AIM OF THE EXERCISE: Please copy every line with the string "Bełchatów" from the entries below.

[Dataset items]

= Beginning of Section =

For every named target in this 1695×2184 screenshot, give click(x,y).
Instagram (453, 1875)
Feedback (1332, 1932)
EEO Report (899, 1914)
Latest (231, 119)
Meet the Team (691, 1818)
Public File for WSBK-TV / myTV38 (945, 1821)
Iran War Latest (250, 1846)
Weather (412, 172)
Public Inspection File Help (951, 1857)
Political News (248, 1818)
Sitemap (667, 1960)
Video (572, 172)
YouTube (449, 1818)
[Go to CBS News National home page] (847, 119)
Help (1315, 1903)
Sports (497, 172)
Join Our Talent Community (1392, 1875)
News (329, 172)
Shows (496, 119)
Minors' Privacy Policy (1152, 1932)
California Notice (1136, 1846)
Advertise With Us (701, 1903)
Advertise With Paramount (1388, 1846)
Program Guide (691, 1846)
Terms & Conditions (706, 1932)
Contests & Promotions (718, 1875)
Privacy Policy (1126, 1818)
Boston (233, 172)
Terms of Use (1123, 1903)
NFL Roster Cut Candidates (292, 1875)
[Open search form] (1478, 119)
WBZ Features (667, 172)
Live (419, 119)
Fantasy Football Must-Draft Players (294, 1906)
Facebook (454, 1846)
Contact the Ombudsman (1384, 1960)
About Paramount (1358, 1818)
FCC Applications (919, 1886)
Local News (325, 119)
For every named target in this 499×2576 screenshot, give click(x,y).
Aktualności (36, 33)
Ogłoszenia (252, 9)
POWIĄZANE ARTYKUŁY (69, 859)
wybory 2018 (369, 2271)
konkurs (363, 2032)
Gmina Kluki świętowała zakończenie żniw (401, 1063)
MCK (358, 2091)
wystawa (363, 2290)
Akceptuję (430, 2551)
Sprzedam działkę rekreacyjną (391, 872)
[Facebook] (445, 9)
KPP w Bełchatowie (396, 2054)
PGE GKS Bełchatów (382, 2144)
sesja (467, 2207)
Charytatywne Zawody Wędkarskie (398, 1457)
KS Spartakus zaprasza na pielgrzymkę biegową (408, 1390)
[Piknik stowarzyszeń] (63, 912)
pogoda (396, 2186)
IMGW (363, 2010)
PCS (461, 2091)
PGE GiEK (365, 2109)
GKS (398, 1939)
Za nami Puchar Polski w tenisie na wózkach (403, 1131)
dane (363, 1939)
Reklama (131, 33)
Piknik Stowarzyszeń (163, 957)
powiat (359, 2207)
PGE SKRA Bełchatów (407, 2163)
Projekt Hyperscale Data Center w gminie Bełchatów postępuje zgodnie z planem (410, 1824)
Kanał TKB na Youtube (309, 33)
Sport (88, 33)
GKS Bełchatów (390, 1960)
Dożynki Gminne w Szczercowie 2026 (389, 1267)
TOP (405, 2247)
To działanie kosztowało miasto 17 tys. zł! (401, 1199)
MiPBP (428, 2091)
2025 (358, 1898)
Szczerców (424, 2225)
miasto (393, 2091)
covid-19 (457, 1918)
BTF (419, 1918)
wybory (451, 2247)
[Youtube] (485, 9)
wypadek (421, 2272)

= End of Section =

FINAL ANSWER:
PGE GKS Bełchatów (382, 2144)
PGE SKRA Bełchatów (407, 2163)
Projekt Hyperscale Data Center w gminie Bełchatów postępuje zgodnie z planem (410, 1824)
GKS Bełchatów (390, 1960)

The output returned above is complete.